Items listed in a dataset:
---*---
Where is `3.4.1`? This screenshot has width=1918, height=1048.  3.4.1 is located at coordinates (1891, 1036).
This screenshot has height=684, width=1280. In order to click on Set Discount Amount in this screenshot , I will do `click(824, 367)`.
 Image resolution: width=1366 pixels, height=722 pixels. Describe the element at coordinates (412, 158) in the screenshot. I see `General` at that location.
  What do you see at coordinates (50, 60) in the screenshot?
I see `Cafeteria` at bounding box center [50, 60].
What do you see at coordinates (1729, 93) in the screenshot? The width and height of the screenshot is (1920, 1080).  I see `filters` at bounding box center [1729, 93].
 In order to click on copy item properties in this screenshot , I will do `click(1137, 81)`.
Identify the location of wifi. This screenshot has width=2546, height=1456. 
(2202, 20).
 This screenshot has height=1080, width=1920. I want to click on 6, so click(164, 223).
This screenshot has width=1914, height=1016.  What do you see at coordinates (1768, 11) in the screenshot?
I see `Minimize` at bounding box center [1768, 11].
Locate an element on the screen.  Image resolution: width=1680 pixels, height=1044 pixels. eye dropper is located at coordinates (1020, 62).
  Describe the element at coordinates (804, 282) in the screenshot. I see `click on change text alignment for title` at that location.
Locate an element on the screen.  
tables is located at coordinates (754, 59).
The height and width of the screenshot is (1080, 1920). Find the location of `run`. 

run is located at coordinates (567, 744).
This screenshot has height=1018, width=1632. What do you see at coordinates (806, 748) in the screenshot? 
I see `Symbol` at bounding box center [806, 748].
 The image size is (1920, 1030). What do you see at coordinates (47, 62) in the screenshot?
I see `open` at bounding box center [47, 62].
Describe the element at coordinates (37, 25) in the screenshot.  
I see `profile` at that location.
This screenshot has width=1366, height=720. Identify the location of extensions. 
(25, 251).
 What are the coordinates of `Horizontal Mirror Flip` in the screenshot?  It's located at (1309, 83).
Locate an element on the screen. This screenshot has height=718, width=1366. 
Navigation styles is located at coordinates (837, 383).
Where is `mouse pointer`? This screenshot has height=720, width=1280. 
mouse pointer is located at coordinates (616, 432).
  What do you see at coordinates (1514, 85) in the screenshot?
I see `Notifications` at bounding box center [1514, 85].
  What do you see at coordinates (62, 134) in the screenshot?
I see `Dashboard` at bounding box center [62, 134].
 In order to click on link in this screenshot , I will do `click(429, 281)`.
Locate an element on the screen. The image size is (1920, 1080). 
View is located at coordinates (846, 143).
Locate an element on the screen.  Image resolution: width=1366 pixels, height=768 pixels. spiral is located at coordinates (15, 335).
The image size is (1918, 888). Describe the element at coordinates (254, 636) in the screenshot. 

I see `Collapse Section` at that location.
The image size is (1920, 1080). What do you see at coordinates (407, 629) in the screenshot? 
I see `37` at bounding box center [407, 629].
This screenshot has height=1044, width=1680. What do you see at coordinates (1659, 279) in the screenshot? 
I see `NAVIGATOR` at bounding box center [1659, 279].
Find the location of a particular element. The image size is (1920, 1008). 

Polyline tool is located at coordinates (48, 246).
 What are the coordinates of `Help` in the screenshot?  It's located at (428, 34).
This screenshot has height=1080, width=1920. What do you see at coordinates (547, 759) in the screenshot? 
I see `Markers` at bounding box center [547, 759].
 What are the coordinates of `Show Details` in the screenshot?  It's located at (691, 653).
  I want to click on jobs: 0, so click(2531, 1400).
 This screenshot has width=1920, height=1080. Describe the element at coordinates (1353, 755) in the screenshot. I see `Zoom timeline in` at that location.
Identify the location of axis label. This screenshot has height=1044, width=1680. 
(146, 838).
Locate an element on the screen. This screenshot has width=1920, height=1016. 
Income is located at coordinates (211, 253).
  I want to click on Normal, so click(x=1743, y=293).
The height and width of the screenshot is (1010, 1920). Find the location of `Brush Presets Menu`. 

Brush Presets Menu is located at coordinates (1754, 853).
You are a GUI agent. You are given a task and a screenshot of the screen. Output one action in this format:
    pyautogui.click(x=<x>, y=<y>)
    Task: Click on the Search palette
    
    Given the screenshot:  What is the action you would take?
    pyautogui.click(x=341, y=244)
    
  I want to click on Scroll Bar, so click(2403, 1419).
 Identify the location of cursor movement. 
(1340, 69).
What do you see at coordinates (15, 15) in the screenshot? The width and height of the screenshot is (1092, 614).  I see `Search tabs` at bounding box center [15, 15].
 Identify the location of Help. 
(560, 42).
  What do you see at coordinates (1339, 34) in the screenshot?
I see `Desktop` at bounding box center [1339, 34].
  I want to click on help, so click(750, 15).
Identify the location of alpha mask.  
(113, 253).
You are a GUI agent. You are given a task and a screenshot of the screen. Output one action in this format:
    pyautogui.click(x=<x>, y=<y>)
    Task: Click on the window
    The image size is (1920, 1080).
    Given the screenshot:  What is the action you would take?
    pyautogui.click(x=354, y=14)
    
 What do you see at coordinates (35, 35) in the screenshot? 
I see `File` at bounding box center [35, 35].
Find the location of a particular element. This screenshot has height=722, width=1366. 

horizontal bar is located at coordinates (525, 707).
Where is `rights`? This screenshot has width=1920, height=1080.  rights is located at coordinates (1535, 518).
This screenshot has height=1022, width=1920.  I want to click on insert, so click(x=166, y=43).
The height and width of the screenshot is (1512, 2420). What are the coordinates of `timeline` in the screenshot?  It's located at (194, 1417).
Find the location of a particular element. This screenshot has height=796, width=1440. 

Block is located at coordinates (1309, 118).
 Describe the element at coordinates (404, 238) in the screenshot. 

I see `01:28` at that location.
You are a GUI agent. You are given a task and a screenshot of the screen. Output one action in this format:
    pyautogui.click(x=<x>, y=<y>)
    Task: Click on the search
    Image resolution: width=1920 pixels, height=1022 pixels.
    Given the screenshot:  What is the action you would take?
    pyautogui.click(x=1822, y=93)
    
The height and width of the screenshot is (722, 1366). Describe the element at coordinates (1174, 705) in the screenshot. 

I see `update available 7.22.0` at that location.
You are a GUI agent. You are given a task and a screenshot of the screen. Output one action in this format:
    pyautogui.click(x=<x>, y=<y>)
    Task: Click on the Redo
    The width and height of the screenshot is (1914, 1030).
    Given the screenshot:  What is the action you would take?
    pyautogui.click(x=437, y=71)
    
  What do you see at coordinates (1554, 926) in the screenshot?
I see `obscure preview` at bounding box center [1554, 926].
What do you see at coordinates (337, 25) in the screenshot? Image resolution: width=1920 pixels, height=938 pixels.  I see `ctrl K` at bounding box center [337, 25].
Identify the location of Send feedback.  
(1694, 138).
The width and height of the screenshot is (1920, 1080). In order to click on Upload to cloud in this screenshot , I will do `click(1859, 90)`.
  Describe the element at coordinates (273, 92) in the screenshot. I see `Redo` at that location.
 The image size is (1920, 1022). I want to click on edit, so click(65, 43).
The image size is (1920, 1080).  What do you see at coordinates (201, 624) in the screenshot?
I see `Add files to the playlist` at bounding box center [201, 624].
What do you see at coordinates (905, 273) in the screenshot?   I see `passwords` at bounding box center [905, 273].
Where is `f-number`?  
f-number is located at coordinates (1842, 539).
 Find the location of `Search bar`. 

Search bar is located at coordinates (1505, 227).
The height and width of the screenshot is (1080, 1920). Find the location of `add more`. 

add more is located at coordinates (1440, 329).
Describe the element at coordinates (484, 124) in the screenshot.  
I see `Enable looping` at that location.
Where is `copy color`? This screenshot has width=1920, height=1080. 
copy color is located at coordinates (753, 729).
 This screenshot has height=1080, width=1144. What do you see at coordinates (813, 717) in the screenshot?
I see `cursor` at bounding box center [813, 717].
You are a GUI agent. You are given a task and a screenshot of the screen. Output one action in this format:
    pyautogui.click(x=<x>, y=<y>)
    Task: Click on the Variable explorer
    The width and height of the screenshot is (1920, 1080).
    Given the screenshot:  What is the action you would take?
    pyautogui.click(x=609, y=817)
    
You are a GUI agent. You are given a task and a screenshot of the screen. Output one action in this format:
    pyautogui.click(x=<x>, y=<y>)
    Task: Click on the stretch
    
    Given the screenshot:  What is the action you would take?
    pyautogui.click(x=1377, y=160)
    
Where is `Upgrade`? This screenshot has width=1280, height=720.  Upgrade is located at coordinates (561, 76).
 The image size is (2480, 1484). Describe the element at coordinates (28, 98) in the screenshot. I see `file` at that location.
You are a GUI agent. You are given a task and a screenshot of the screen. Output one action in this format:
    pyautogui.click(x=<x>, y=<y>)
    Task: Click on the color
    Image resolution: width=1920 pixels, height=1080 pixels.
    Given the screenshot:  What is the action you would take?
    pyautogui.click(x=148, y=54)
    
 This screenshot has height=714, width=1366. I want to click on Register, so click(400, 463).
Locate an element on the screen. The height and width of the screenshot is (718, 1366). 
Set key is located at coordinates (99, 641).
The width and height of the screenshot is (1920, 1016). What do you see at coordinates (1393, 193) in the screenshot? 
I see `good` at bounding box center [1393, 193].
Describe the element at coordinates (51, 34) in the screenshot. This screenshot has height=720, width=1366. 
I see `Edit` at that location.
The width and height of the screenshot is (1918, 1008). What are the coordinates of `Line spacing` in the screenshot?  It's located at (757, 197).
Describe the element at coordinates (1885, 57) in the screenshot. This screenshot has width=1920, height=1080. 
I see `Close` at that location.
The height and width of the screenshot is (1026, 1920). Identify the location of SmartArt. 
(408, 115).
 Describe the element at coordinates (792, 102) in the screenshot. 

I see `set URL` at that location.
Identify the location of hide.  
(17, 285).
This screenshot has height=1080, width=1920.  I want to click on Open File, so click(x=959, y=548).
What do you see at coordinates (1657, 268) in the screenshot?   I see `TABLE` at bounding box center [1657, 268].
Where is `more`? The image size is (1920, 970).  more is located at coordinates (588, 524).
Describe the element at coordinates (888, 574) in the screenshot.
---*---
(TASK INSTRUCTIONS): Print the stretch of the listing from the line containing "so click(x=959, y=548)." through the line containing "What do you see at coordinates (1657, 268)" without any changes.

(WRITTEN SOLUTION):
This screenshot has height=1080, width=1920.  I want to click on Open File, so click(x=959, y=548).
What do you see at coordinates (1657, 268) in the screenshot?   I see `TABLE` at bounding box center [1657, 268].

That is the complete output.